A legenda do corte do episódio de The Rest Is Football que analisava a eliminação da Inglaterra, publicado no dia seguinte à derrota para a Argentina, dizia:
“Eles tinham mais medo de serem eliminados do torneio do que empolgação e fome para vencer.”
Ao lado de Micah Richards e Alan Shearer, Gary Lineker conduzia a discussão de um apartamento luxuoso com vista para a Times Square, em Nova York. Eles encontram-se nos Estados Unidos desde a segunda semana de junho, quando começou a Copa, acompanhando o torneio para uma audiência que já havia se acostumado a consumir aquele tipo de conversa em outro ambiente.
A estreia do renomado ex-jogador na Netflix, depois de 26 anos na BBC, mereceu a atenção de Jamie Braidwood, do Independent. A provocação da manchete publicada em 10 de junho (“Gary Lineker’s Netflix World Cup is underway – but his rival is not the BBC”) apontava para uma disputa diferente daquela imaginada inicialmente.

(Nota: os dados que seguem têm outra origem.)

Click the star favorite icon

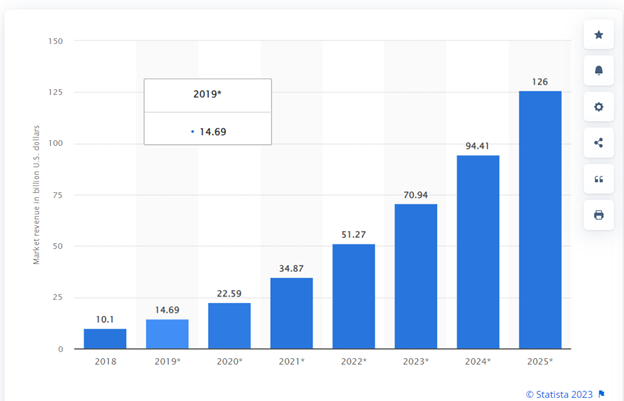(598, 35)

Segundo o jornalista, a Netflix “implorou” para transmitir 40 episódios consecutivos do podcast The Rest Is Football durante o Mundial. O objetivo não era competir diretamente com a cobertura da BBC ou da ITV, mas ocupar o espaço para onde a atenção tem se direcionado há alguns anos: cortes, conversas e formatos derivados que continuam circulando depois dos jogos.
A parceria de distribuição do creator show de Lineker foi anunciada pela Netflix no fim do ano passado. O IP integra o portfólio da Goalhanger, empresa de podcasts fundada por Lineker e que se tornou uma das propriedades de mídia de crescimento mais acelerado do Reino Unido.
Além de The Rest Is Football, a companhia reúne sucessos como The Rest Is History, The Rest Is Politics, The Rest Is Politics: US e The Rest Is Entertainment, todos posicionados regularmente no top 10 das paradas de podcast.
A velocidade para lançar o projeto de Lineker durante a Copa reforça a provocação inevitável feita pelo analista Omar Oakes nesta semana.
Os resultados do trimestre divulgados na quinta mostram que Netflix reportou receita de US$ 12,56 bilhões, um aumento de 13% em relação ao ano anterior, mas não conseguiu fugir das conversas que questionam seu engajamento.
Quando o co-CEO Ted Sarandos afirmou a analistas que os podcasts em vídeo estavam “superando os demais em dispositivos móveis”, havia uma mensagem implícita de que esse conteúdo começava a conquistar justamente os momentos, telas e hábitos de consumo em que a Netflix historicamente tinha menos presença.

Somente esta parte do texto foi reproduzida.